Rimanere in contatto può rassicurare i ragazzi, farli sentire comunque in qualche modo vicini e soprattutto dà loro l’opportunità di rapportarsi con qualcuno che possa capirli realmente perché si trova nella stessa situazione e niente è più importante dell’empatia, specialmente in circostanze come queste. Come detto in precedenza è importante anche garantire una continuità nel percorso scolastico, specialmente per i ragazzi più grandi. 

Dare questa garanzia, nel mondo globalizzato e interconnesso di oggi, è ancora più importante rispetto al passato: in Italia durante la Seconda guerra mondiale le scuole vennero chiuse nell’inverno del 1942 e riaperte o richiuse in tutta la penisola a seconda delle evoluzioni della guerra, in diverse città del Nord Italia, per esempio, si decise di chiudere nuovamente le scuole a causa dei bombardamenti. In mancanza dei mezzi moderni di cui oggi disponiamo, migliaia e migliaia di alunni persero importanti anni di scuola ma ciò non sembrava avere il peso e le possibili conseguenze di oggi.

Innanzitutto avevano accesso alla scuola solo le persone privilegiate, il tasso di analfabetismo in Italia nel 1930 era del 21% ed erano pochissimi i ragazzi che avevano la possibilità di accedere alle scuole superiori.  Inoltre, ci si trovava a competere per lo più con altri ragazzi italiani nel mondo del lavoro e quasi sempre nei confini nazionali, il che metteva sia i giovani che i datori di lavoro nella stessa condizione: la guerra aveva fermato tutti. 

Oggi, nel mondo occidentale, sono molti di più i ragazzi che frequentano la scuola fino al diploma e che possono e decidono di accedere all’università. Quasi ogni università ha degli alunni internazionali e alunni che partecipano al progetto europeo Erasmus. Nel mondo del lavoro inoltre è quasi impossibile non interfacciarsi con persone che hanno studiato o vissuto all’estero: garantire l’opportunità di non perdere importanti anni di studio rispetto ai propri coetanei italiani, francesi o spagnoli oggi più che mai è doveroso.

Possiamo inoltre riflettere sulla grande differenza tra la rilevanza data al tema scuola per i ragazzi italiani durante la pandemia di covid-19 in confronto a quella che viene data oggi al proseguimento degli studi per i ragazzi ucraini. Nonostante ci fossero moltissimi di cui scrivere e notizie da coprire non c’era giornale o telegiornale in cui non si facesse un servizio al giorno sulla scuola: sull’organizzazione della didattica a distanza, sull’andamento delle lezioni, sugli esami di terza media e di maturità, sui mezzi tecnologici che lo Stato doveva impegnarsi a garantire agli studenti che non li possedevano. Tutte questioni importanti ma che sembrano, oggi, completamente sparite dal dibattito pubblico. 

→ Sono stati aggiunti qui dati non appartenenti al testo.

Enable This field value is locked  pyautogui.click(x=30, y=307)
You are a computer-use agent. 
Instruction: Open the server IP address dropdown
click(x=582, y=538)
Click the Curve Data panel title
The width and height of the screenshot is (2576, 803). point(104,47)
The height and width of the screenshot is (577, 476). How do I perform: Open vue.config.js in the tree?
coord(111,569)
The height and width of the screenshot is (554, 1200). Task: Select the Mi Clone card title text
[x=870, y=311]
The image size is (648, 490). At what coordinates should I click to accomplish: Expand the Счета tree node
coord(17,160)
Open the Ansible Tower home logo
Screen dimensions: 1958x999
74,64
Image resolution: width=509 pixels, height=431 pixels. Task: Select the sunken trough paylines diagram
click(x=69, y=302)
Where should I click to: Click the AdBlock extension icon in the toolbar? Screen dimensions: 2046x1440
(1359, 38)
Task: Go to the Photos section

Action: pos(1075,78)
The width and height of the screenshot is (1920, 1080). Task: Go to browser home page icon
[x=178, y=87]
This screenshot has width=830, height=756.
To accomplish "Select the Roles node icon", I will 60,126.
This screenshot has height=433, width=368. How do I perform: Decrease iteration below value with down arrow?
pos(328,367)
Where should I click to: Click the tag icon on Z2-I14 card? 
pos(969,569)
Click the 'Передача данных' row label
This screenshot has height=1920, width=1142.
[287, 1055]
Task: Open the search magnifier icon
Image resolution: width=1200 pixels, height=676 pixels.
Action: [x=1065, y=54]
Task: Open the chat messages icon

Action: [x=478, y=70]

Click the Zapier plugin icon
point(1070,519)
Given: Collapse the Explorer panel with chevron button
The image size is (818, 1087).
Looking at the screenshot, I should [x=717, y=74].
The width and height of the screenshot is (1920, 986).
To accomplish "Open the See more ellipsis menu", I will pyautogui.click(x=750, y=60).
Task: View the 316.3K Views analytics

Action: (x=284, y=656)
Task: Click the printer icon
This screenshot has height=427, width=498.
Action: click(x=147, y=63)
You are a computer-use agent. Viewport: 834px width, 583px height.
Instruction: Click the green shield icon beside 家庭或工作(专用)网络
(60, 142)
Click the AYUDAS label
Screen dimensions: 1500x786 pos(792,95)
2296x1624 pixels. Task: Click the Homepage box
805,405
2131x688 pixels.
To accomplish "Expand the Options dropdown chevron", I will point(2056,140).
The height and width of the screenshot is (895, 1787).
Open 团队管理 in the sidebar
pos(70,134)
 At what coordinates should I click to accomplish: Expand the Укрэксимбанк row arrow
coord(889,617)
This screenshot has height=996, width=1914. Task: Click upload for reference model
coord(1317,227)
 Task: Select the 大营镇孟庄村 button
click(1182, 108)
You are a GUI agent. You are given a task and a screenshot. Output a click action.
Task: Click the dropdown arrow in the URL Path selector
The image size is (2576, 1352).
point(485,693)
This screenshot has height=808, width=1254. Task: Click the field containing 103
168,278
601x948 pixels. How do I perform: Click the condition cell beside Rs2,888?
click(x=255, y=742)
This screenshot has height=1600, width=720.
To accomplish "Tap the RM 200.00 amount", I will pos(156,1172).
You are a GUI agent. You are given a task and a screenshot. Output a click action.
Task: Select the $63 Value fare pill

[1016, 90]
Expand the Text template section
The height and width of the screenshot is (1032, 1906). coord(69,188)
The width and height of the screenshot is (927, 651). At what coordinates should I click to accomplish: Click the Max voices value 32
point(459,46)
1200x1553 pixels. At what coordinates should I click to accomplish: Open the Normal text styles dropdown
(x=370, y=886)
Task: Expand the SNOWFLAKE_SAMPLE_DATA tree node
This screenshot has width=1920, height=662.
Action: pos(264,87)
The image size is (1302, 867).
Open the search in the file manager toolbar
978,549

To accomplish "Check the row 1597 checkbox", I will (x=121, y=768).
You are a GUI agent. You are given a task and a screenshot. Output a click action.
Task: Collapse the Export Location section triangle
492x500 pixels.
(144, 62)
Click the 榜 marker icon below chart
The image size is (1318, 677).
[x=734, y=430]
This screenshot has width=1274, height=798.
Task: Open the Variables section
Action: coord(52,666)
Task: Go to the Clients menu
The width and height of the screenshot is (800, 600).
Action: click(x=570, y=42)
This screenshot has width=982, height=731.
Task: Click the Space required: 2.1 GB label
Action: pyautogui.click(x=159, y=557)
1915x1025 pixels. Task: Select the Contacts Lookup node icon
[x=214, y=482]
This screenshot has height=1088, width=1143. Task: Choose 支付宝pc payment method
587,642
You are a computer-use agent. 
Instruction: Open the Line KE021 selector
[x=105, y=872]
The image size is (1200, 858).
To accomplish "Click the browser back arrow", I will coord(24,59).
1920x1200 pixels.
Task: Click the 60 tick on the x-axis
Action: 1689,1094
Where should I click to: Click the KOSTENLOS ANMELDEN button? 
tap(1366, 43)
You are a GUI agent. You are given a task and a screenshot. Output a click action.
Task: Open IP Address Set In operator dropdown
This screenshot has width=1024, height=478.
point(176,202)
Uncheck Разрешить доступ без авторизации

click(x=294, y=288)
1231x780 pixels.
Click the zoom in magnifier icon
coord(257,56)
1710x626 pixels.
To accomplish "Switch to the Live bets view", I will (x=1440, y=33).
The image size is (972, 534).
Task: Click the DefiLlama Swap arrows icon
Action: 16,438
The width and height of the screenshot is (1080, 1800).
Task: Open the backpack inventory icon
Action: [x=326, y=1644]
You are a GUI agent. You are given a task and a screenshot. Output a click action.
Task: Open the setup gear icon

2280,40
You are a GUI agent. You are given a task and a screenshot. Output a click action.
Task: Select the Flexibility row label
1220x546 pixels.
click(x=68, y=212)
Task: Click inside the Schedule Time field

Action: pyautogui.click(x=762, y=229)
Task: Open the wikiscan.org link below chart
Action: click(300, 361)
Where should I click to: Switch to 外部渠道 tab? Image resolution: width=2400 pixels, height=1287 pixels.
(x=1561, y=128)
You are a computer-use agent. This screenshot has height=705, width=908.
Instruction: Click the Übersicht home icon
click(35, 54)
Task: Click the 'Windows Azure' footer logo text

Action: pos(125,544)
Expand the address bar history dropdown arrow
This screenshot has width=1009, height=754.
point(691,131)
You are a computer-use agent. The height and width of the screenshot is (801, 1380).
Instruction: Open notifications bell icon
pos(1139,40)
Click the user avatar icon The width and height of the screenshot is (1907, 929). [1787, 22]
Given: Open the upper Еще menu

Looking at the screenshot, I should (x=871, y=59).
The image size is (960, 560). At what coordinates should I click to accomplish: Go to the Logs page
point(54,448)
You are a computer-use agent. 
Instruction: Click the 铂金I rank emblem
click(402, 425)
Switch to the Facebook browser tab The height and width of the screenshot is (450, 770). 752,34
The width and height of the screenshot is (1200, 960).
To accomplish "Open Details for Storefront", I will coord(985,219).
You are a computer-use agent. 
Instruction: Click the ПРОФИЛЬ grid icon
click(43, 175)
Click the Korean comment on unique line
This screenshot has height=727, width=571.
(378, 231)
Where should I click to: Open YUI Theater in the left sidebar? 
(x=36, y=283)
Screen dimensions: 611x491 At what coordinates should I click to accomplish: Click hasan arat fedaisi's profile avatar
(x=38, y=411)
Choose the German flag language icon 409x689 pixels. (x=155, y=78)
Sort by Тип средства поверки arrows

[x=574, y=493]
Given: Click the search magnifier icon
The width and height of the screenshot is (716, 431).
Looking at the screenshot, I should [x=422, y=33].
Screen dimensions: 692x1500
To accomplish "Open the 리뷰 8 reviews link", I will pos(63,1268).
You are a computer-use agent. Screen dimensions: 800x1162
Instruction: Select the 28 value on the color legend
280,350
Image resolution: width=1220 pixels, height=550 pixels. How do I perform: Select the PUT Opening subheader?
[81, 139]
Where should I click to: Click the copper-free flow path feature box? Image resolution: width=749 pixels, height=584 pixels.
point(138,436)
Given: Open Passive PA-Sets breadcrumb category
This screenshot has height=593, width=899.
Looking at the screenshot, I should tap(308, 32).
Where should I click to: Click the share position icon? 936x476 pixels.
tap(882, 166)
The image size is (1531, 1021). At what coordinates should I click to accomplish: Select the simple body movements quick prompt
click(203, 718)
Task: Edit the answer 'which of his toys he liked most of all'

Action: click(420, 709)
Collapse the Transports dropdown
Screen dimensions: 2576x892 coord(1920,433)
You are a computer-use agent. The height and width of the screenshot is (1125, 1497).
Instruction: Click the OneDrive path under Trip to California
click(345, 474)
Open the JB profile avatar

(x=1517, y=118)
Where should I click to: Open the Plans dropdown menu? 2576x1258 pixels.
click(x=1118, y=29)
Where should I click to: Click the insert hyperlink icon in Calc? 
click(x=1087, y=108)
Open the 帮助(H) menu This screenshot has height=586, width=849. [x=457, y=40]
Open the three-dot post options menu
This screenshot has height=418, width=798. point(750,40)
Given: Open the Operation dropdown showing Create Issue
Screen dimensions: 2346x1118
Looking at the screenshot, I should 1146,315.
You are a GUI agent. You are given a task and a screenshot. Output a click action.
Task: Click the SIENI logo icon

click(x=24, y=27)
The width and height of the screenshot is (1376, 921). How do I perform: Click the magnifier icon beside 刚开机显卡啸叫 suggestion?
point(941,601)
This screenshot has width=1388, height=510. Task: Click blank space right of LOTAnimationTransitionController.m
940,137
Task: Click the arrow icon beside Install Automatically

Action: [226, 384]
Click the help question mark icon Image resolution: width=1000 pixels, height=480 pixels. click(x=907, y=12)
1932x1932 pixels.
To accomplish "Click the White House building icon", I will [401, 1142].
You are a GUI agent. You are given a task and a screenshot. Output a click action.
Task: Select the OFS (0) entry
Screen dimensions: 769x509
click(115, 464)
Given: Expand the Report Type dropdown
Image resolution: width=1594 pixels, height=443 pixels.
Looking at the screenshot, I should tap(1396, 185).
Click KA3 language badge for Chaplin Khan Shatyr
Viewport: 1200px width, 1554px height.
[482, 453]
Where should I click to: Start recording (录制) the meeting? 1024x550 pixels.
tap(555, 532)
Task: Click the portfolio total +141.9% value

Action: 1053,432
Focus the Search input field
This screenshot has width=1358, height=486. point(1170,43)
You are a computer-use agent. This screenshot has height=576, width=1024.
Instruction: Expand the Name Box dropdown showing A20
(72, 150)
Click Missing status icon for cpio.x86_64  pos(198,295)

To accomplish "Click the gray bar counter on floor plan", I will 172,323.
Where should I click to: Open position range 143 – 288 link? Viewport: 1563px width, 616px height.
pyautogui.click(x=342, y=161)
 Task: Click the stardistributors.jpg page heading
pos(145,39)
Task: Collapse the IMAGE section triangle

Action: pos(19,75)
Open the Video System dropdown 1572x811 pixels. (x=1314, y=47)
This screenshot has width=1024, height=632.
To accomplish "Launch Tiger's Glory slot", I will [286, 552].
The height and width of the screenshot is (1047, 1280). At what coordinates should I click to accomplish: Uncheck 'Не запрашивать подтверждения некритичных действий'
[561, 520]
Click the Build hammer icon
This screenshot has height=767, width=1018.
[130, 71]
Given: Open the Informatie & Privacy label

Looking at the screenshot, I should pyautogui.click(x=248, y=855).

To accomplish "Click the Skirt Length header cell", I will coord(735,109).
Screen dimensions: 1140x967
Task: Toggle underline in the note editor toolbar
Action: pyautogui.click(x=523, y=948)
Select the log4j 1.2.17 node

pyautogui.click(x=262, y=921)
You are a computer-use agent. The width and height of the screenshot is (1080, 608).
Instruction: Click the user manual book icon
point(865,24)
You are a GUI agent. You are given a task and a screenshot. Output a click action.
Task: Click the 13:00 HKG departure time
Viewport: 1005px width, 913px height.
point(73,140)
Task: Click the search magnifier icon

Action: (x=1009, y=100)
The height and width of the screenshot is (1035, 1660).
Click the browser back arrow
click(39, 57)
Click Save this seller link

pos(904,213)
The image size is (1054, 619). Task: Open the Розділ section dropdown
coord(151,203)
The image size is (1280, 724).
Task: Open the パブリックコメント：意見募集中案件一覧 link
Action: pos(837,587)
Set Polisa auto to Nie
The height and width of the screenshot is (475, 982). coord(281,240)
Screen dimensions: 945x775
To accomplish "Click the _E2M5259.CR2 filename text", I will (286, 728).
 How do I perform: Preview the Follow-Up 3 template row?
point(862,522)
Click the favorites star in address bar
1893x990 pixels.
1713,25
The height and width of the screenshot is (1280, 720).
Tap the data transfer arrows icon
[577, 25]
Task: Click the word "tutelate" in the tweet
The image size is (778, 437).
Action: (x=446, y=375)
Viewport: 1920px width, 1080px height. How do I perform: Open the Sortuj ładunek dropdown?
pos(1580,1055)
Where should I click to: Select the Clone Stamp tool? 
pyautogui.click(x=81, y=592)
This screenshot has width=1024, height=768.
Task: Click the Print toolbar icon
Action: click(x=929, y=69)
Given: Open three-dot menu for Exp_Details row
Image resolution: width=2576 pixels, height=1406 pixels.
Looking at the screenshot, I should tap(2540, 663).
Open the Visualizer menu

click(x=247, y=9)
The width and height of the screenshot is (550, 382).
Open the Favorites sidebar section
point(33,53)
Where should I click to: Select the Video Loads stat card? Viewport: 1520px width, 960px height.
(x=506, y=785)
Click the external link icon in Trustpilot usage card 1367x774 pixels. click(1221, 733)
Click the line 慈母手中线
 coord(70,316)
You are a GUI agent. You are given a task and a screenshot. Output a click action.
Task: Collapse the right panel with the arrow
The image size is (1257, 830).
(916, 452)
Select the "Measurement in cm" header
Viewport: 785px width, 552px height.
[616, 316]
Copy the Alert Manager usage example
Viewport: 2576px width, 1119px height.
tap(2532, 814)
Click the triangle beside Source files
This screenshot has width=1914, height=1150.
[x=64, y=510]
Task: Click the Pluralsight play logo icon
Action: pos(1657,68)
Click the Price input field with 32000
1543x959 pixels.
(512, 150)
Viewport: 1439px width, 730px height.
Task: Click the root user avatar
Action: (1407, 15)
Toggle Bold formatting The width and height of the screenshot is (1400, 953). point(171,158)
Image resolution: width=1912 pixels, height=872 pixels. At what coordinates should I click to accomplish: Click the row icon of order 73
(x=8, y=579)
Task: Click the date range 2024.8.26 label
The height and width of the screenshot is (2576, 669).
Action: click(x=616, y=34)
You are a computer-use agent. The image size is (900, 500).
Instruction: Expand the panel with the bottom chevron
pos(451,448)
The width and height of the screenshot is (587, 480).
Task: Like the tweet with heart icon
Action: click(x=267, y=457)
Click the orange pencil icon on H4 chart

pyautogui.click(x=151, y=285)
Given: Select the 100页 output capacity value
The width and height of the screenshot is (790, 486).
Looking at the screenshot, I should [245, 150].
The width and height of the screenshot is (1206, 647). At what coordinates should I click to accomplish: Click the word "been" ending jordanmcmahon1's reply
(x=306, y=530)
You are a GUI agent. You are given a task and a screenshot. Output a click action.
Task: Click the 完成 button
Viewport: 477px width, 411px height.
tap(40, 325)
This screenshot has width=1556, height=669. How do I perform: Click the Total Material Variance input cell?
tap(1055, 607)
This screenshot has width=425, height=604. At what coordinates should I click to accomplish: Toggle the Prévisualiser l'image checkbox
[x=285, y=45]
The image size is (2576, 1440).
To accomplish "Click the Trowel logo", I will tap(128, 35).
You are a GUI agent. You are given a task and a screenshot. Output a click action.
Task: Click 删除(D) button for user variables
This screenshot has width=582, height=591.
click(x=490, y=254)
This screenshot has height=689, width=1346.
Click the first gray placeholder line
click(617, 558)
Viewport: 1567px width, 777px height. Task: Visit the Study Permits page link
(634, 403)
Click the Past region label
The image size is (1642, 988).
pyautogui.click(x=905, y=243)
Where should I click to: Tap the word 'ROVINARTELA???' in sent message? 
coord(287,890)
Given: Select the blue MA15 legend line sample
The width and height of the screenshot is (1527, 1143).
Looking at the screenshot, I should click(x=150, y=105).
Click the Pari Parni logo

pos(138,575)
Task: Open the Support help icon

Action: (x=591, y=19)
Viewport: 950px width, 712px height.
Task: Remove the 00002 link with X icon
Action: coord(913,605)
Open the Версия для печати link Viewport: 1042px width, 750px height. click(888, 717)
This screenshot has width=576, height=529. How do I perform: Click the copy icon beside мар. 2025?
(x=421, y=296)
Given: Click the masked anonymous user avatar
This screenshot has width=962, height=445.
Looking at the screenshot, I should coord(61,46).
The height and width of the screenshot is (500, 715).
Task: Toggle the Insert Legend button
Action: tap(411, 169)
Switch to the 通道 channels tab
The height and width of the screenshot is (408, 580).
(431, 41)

La necessità di ripensare la scuola e il suo rapporto con la tecnologia per garantire il diritto all’istruzione potrebbe essere una grande opportunità per il sistema scolastico italiano, che spesso ha un rapporto conflittuale e di sospetto verso l’implementazione dell’uso della tecnologia. 

La dotazione di tablet con cui fare lezione o seguire dal libro, l’utilizzo dei computer per prendere appunti o svolgere le verifiche sono realtà quotidiane e scontate in molti paesi europei ma viste come pura follia in Italia: poter ripensare ai veri vantaggi dell’innovazione tecnologica nel mondo scolastico italiano coordinato con la presenza fisica in classe potrebbe essere un nuovo spunto di riflessione per tutti?